The Residential Landscape

The residential landscape tends to vary by type and size in terms of the necessity of a professional landscape architect. A professional design from a landscape architect is certainly a great benefit for a homeowner, however there are instances where the fees may seem like they are higher than the net worth of the expertise provided. With this in mind, I have outlined a few considerations for the homeowner in the design of a residential landscape.

1. Context-Sensitive Landscape: The selection of plant material and other landscape components should reflect the context of the regional and individual site. For example in an arid climate such as Colorado Springs, the plant material must be drought resistant and responsive to the soil conditions of the site. The landscape must be cohesive with the architectural components and features of its adjacent surroundings.  The mulch, or ground plane, should be selected based on wind and migration.

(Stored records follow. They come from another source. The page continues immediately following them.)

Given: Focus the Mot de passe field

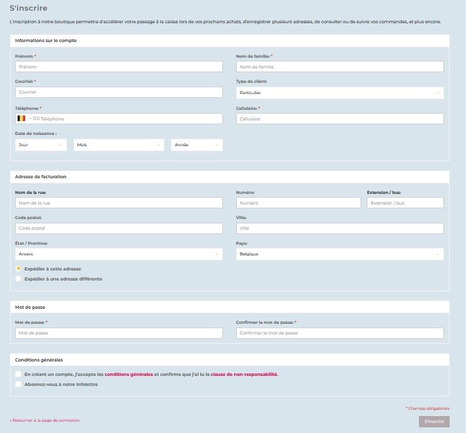Looking at the screenshot, I should click(x=119, y=333).
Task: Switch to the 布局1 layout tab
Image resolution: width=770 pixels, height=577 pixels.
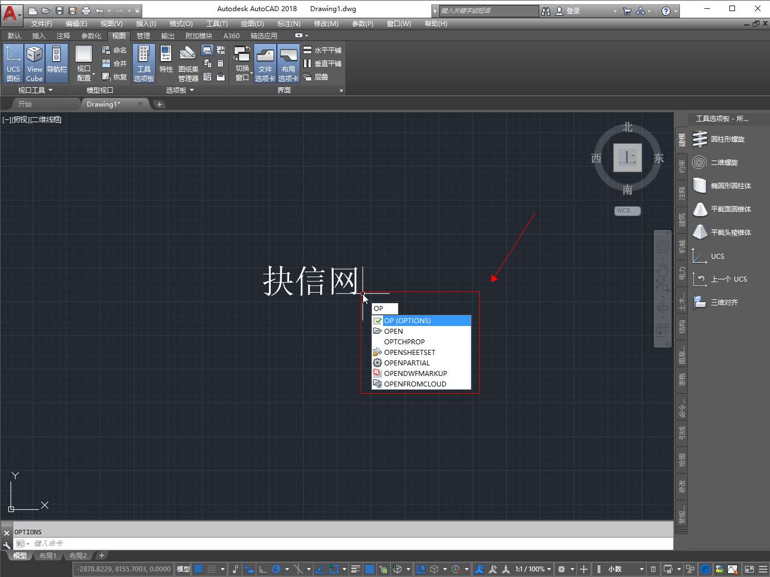Action: [x=48, y=556]
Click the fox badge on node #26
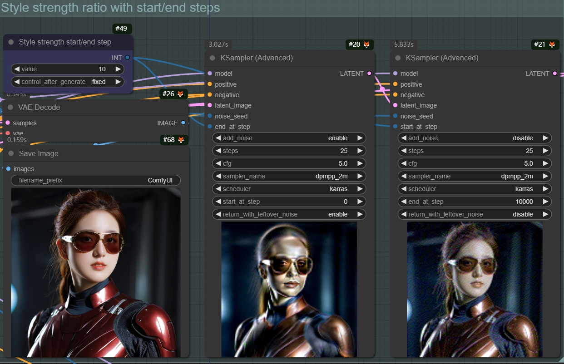564x364 pixels. click(x=180, y=94)
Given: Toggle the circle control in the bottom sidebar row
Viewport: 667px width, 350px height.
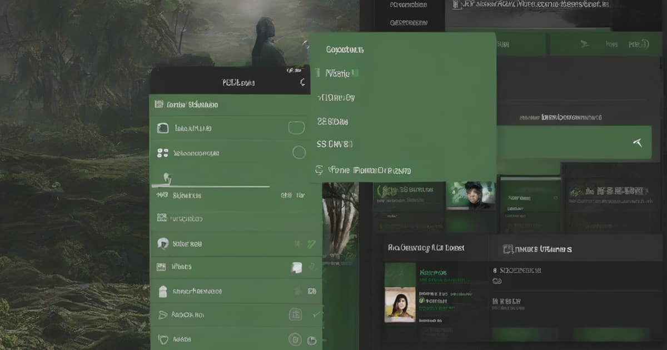Looking at the screenshot, I should coord(295,339).
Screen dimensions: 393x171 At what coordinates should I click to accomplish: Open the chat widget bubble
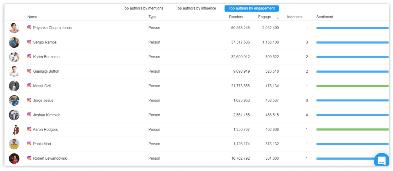point(382,160)
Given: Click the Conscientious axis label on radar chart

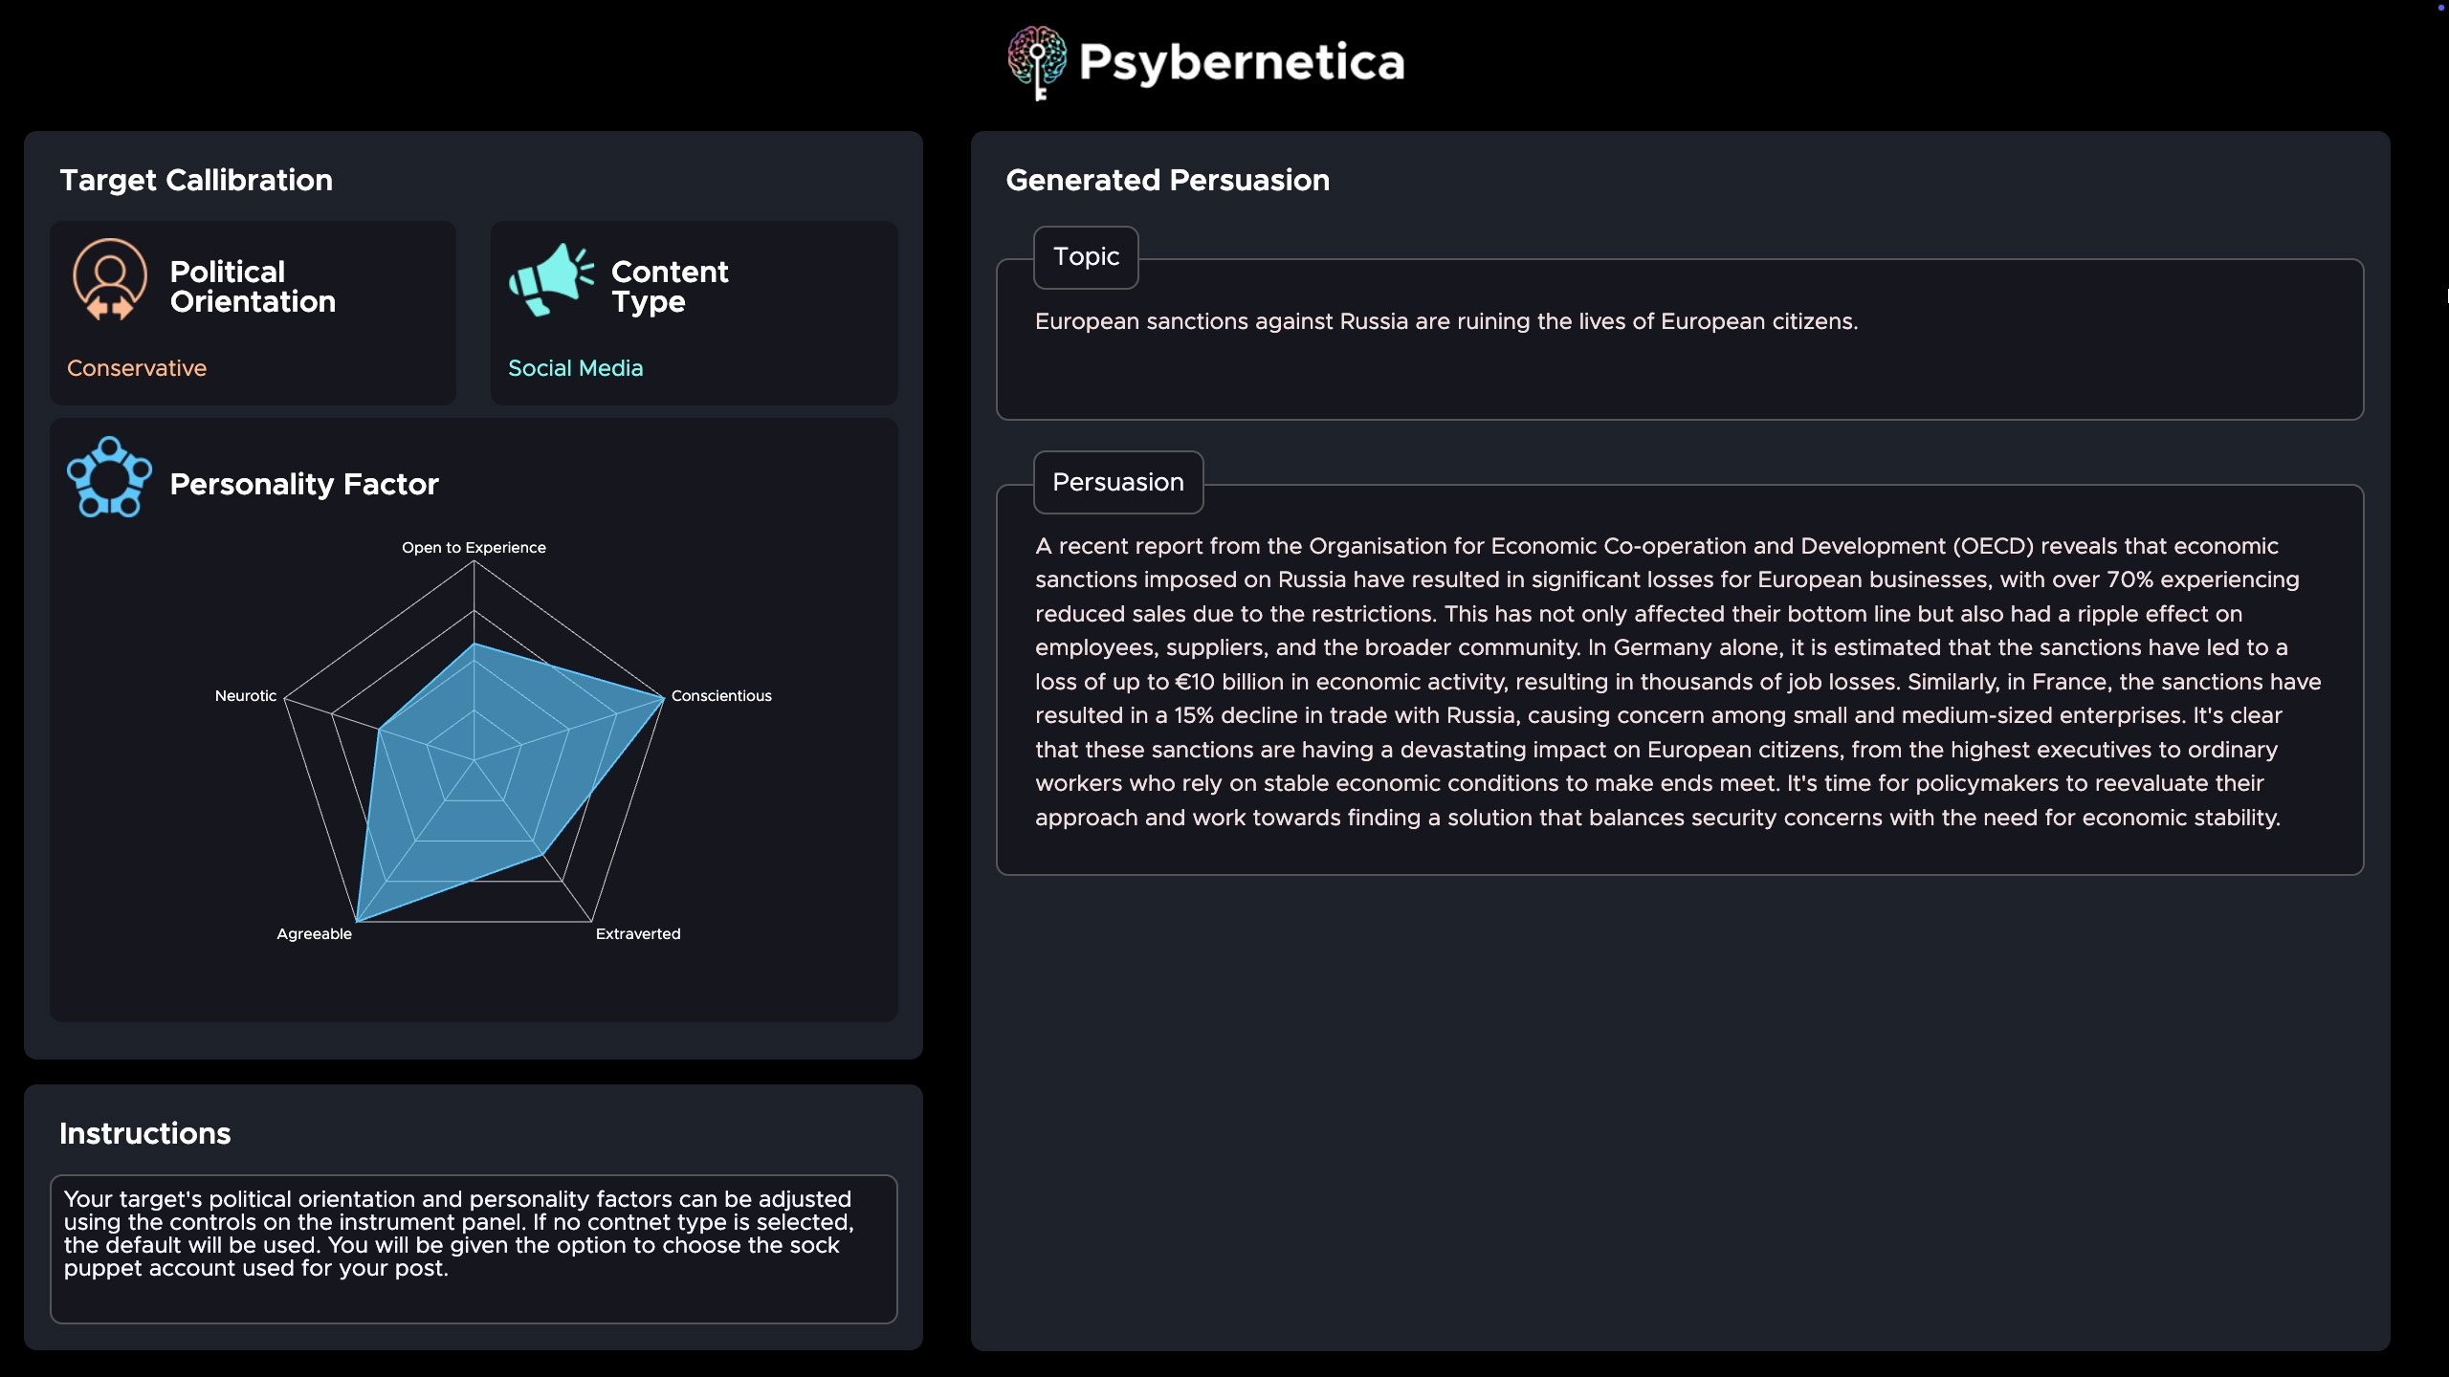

The color and general aesthetics of all landscape components should also be accounted for, but aesthetics should not take precedence over functionality and maintenance considerations.

2. Consider Maintenance: Many designers, both amateur and professional, will make the mistake of over-engineering the landscape design. Elements will be forced into the landscape for reasons beyond necessity.  One major example of this is in the landscape edging (see prior blog post “Landscape Edging: Which Variety Should I Use“.  Ornamental edging will often be included in odd places where it is not warranted, such as along a sidewalk.  Another example of over-engineering is the use of multiple types of mulch and ground plane material that often create points of conflict, as referenced in the previous blog post “Landscape Design: Transitions in the Ground Plane“.

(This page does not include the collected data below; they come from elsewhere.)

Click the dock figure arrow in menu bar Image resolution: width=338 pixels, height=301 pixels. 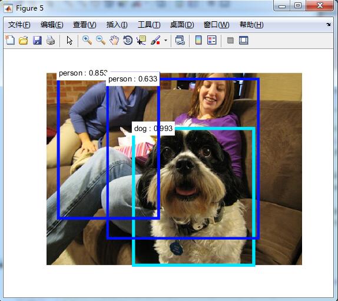[x=329, y=24]
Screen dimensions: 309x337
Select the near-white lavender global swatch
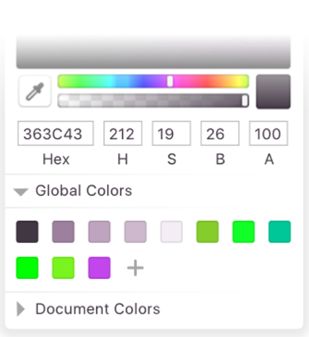171,232
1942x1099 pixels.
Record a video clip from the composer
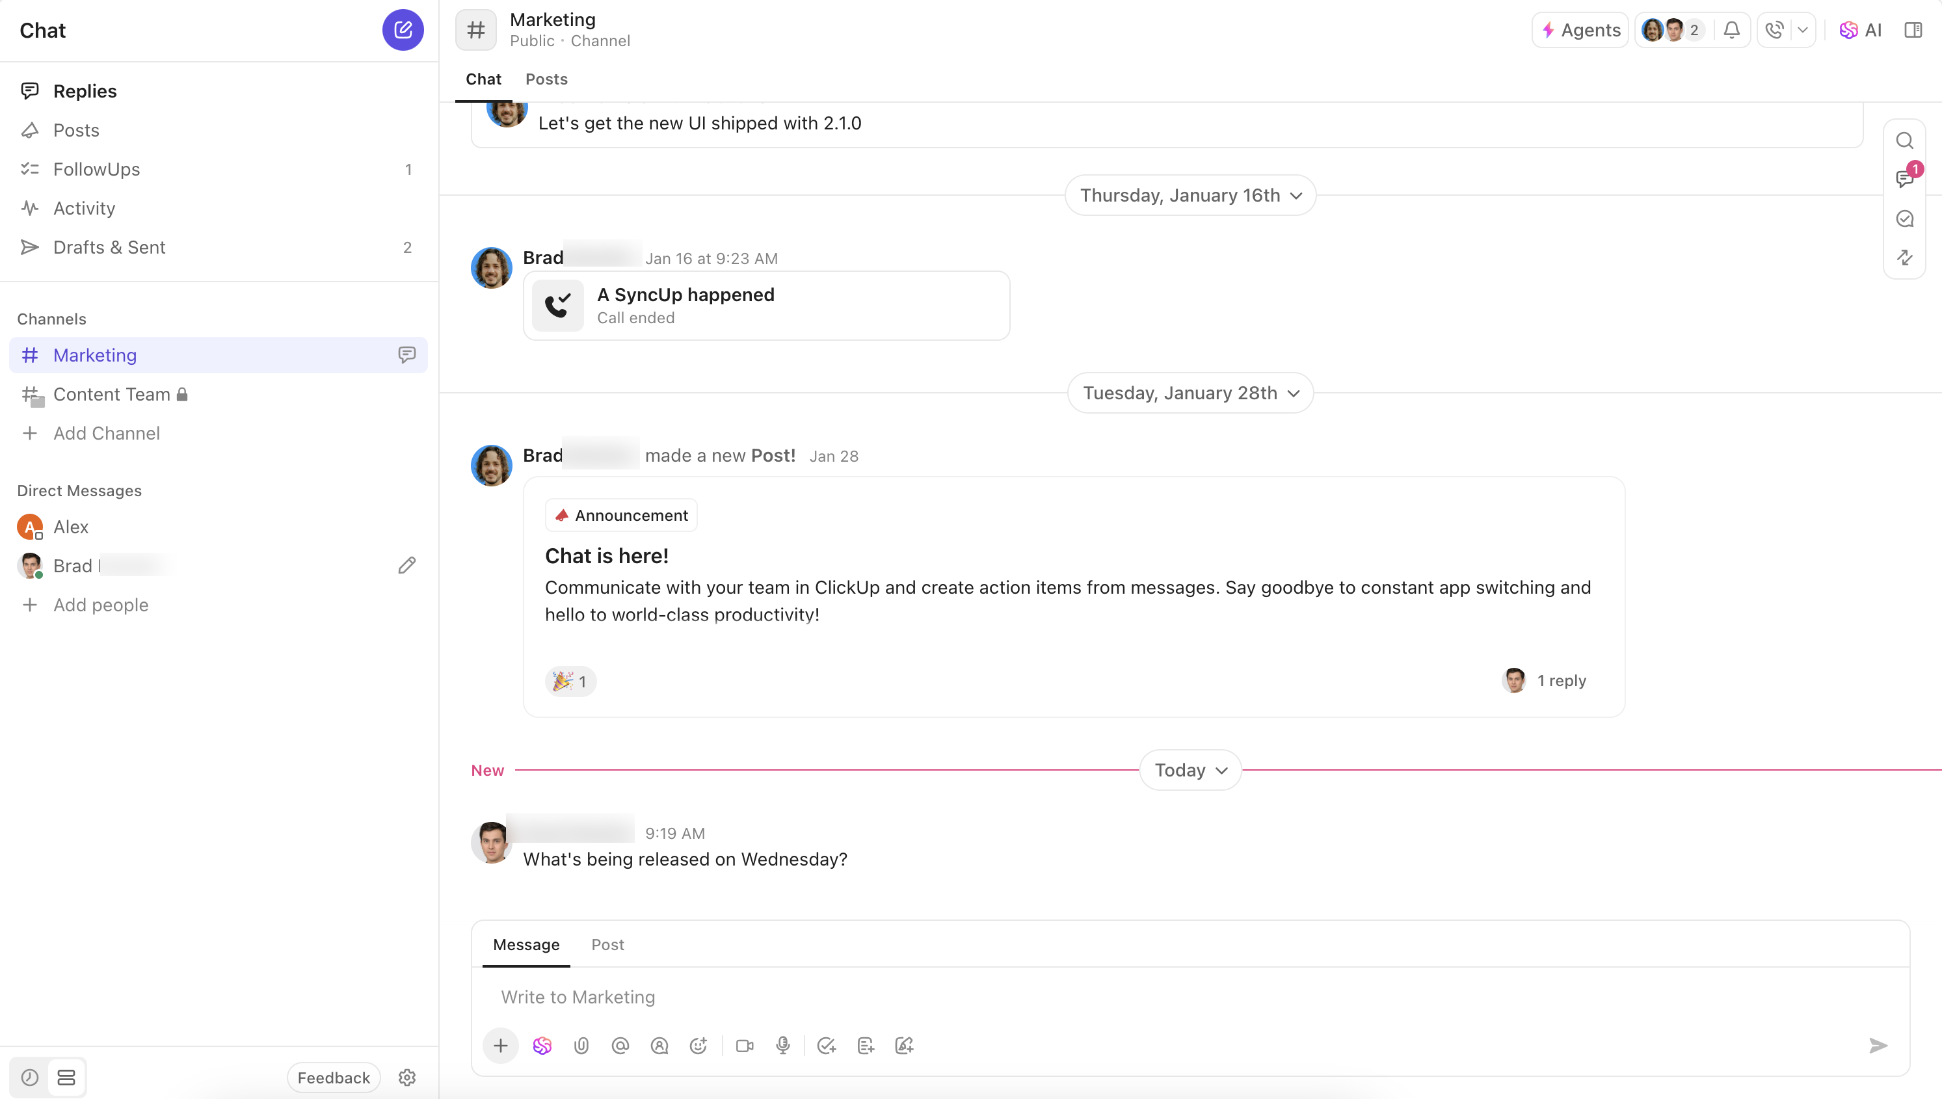(745, 1045)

3. Know Your Turf Grass: There are many varieties of turfgrass that are often incorrectly used in the landscape.  For all types of turfgrass, careful design considerations are imperative in terms of the area’s function and space allotted.  The depth of turfgrass should always be designed with the irrigation patterns in mind.  When the depth is not considered, the results often include over-watering and poor turf growth. The function of the turfgrass area is also critical and a common mistake is to force a warm-season, low water-use turf in an area where there is frequent foot traffic.  Most low water-use turf grasses can not withstand high amounts of foot traffic.  Conversely, filling a large area where passive foot traffic occurs with cool-season, high water-use turf grasses is also wasteful in terms of water and maintenance time.

Ornamental grass is an effective material to soften the appearance of the base of a wall.

4. Turfgrass and Vertical Elements:  A common mistake made in the residential landscape is requiring the end-user, the homeowner, to use a lawn trimmer to finish the weekly maintenance of a lawn.  From my experience when I was a kid, it was always the worst part of “mowing the lawn“. The best lawns to maintain were the lawns where a lawn trimmer was not needed.  Due to my childhood experiences of maintaining lawns, I am very cognizant about designing turfgrass near vertical elements.  Vertical elements include fences, walls, steps, boulders and basically anything that you may otherwise need to use a lawn trimmer around.  Avoiding these elements in the design could be the easiest way to simplify your lawn mowing experience.  It can be as simple as providing a six-inch buffer of mulch between the lawn and the vertical element or as elegant as locating a planting bed.  For fences, I find that the best minimalist approach is to provide 18” between where day lillies and ornamental grasses can provide a beautiful transition from the fence to the lawn.